Review: "Hardcore Henry"

Hardcore Henry is an inventive but failed experiment in action film-making

By Adam Hlava

I’ll get to this review, just as soon as my vertigo subsides ...

Where to begin with Hardcore Henry, an action film shot entirely in the first person point of view of its title character. The film is set in a futuristic Moscow where dead soldiers are reanimated and bio-engineered into fighting machines by a warlord named Akan (looking an awful lot like a Targaryen from Game of Thrones). In typical villain fashion, Akan wants to use these soldiers for presumably nefarious purposes. I should mention that Akan is inexplicably telekinetic, so if I’ve lost you already you know how I felt watching this film.

Henry is one of the aforementioned soldiers, who escapes Akan’s clutches but not before his wife is taken hostage. The bulk of the film has Henry running, parkouring, and shooting his way through bad guys in order to rescue his wife. It’s a simple story that really just serves as an excuse to go on an adventure through Henry’s eyes. At the end of the day, it’s a viscerally violent, breathtaking and mostly nauseating viewing experience.

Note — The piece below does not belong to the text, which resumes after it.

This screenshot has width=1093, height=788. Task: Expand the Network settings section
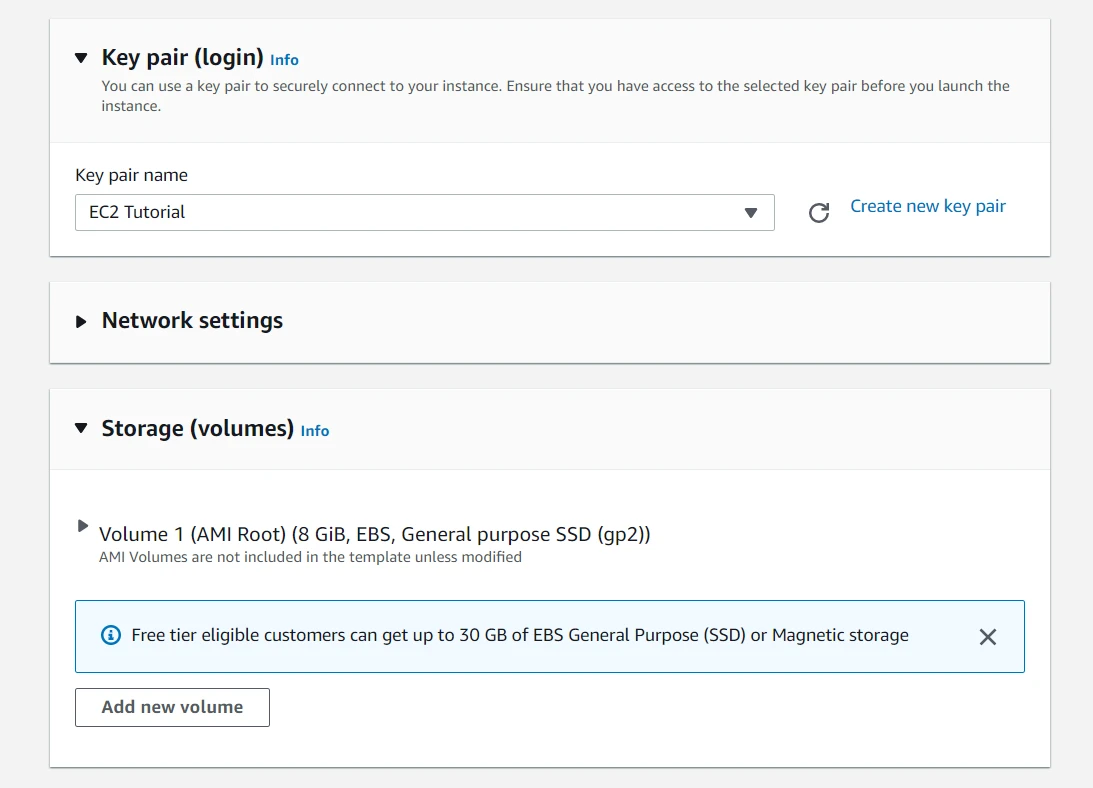81,322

Filmed almost entirely on a GoPro camera, the experience quickly becomes a test of endurance for the audience. At times things will slow down a bit while a character is reciting exposition to Henry, and it’s not only a much needed break from the movement but also necessary to understand the plot. Unfortunately the film is relentless in movement, with Henry constantly running, jumping, and dodging gunfire as he goes from one set piece to the next. The action most of the time is incomprehensible to the audience, especially at times when he’s falling from great heights, somersaults and rolls around on the ground. Imagine being on a roller-coaster and staring straight ahead for 90 minutes straight: that is the basic feeling of watching this movie - it can be thrilling, but it’s also too much.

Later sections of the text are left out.